**Your task:** Go line by line through the data and copy those with the word "screenshot".
Segment Start: Data supplied
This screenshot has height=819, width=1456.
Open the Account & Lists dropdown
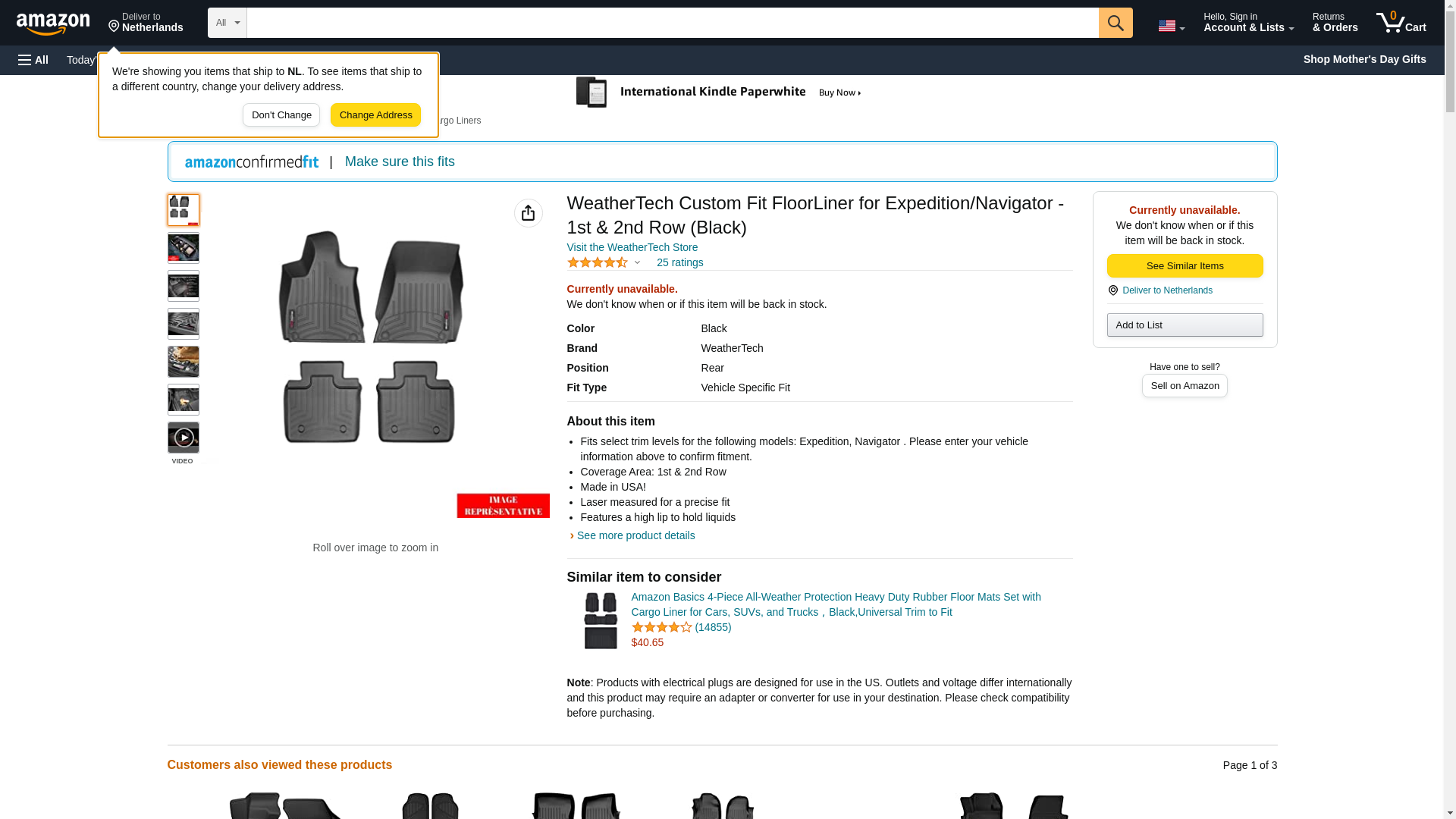1248,23
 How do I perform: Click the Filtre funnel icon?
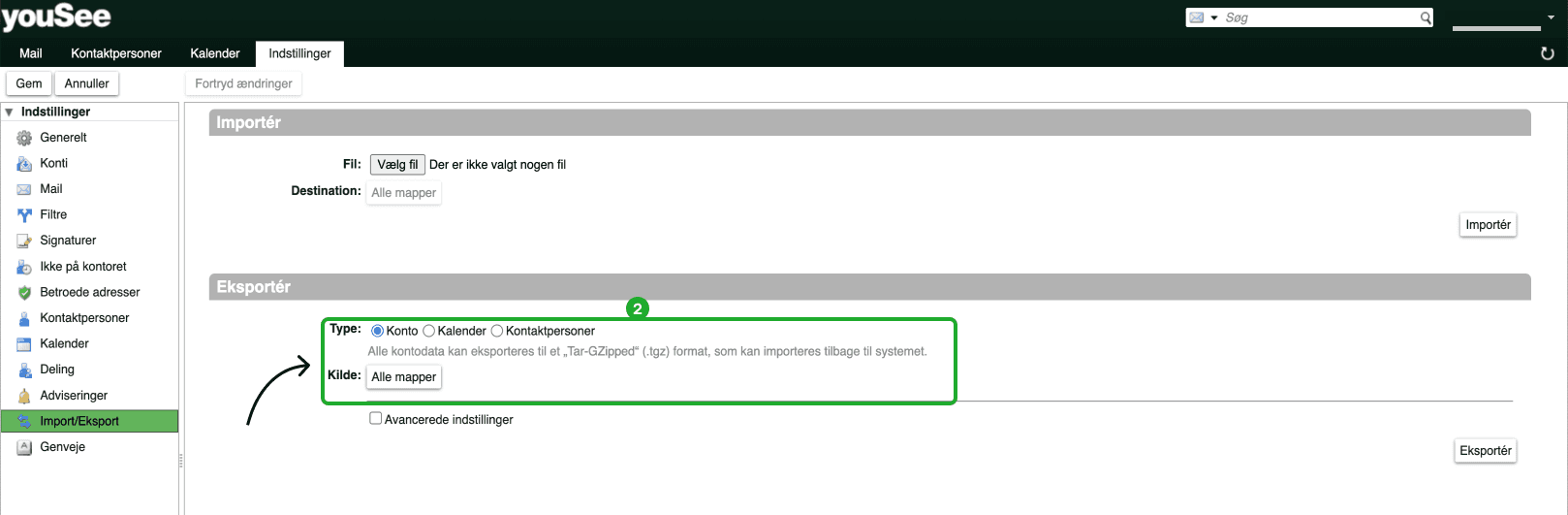[x=24, y=215]
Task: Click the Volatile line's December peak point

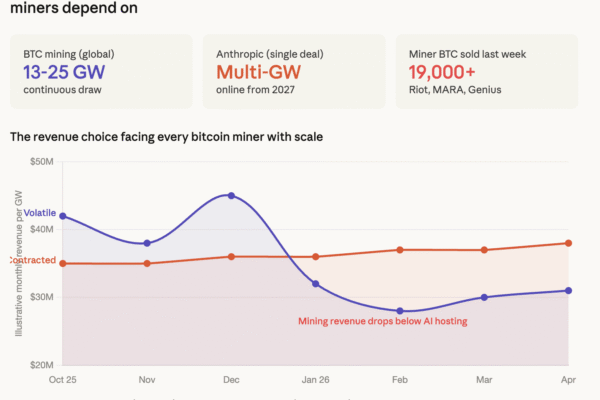Action: click(x=231, y=196)
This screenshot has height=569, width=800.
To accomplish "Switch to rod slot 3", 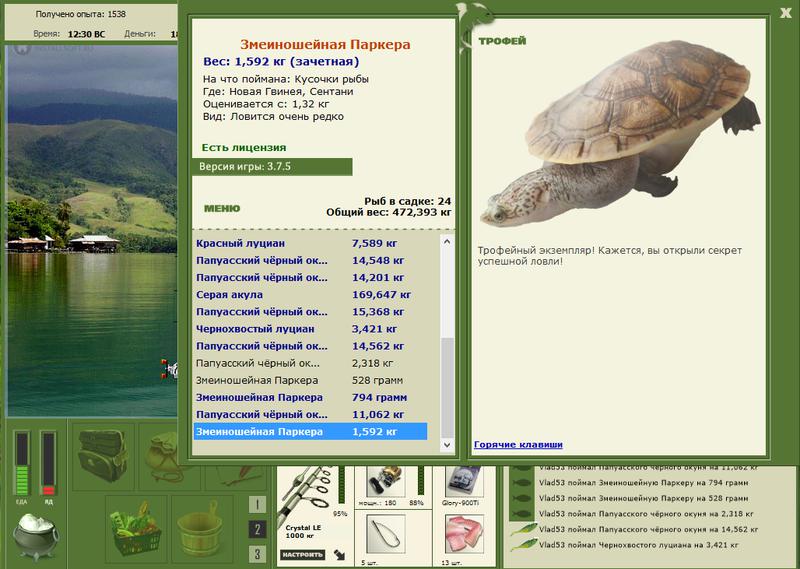I will pos(257,554).
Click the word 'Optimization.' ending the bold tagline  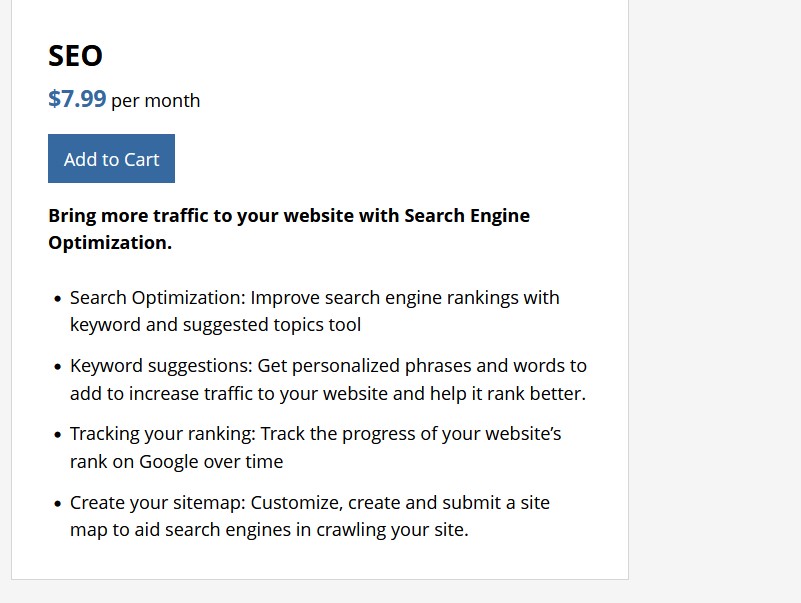coord(110,243)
Segment End: Data supplied
**Output of the task:**
This screenshot has height=819, width=1456.
This screenshot has height=569, width=800.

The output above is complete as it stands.